Big Man on Practice
By Janet Weeks

(This article was published in the March 6, 1999 issue of TV Guide and is copyright protected. No copyright infringement is intended by this duplication. This is for entertainment purposes only.)

Cool, intense and quietly sexy, former college football star Steve Harris scores major points on The Practice

As anyone who’s navigated the social mine-fields of adolescence can attest, it’s tough to straddle two cliques at once. Cheerleaders don’t hang out with chess-club members. Rebels don’t run for student-body president. And football players don’t recite Shakespearean sonnets on the sidelines.

Unless the football player is Steve Harris, who, as a student at Northern Illinois University in the late ‘80s, alternated between hitting quarterbacks on the field and hitting his marks onstage. Now 33, his glory days on campus gone, Harris is hearing the cheers for his portrayal of intense, fast-talking attorney Eugene Young on the ABC series The Practice (Sundays, 10 P.M./ET), created by David E. Kelley.

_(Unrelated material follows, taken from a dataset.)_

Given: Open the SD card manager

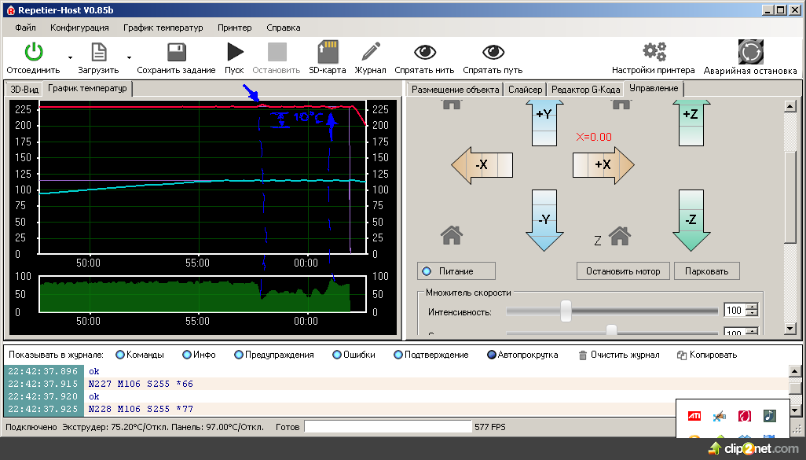Looking at the screenshot, I should click(327, 53).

As brawny and brainy Eugene, Harris is now giving viewers something to talk about-a larger-than life character who keeps Dylan McDermott’s brash Bobby Donnell toeing the moral line. "When he walked in David [Kelley] saw his talent," says executive producer Jeffrey Kramer. "You couldn’t take yours eyes off of him. He read, and we all knew he would be Eugene."

Harris disciplined himself early, devoting his time to football and academics as child growing up on Chicago’s West side. He remembers tossing a ball with his father, John, a bus driver, as early as age 4. "I was enamored with football," he says. "I think I fell in love with it because my dad used to watch it all the time. And I loved my father. I loved to watch games with him."

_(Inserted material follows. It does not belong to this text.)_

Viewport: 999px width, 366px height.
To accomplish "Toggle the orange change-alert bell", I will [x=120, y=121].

"My folks said I could go to any high school I wanted to, and I picked St. Joseph because I thought I could be the Isaiah Thomas to their football program," says Harris. "I knew if I went to that school I had a good opportunity to get to college."

But he had to keep his grades up to play football, a condition imposed on Harris and his younger brother, Sherwin now 29 and also an actor, by their stay-at-home mother, Mattie. "My mom kept us in line about our grades," Harris says.

"Whatever we were allowed to do was predicated on the grades we had. If we got into [academic] trouble, then something had to be cut. I adored football, so I made sure my grades were good."

At Northern Illionois University, Harris switched to playing linebacker. After taking a drama class because "I literally thought it would be an easy A," Harris landed a starring role in the university's production of "Master Harold and the Boys." His friends on the football team were supportive of his interest in acting, he says, even though they teased him.

"The jocks had the 'fairy' jokes, and the drama team had the 'dumb jock' jokes. But one thing about it: The football players came to see me act. The actors never went to a football game."

A torn ankle ligament dashed Harris's aspirations of playing pro ball, prompting him to pursue his other passion: He earned a master's degree in theater at the University of Delaware. "The beauty of being 33 is that I'm still acting, but football players my age are retiring," he says. (Harris can be seen as an internal-affairs detective in this April's film remake of The Mod Squad.)

So he's defending colleagues in the courtroom instead of on the field, and cracking jokes on-set instead of cracking his opponents' heads. "It's truly a pleasure to go to work," says Harris, as he prepares to head home. "I'm having a ball."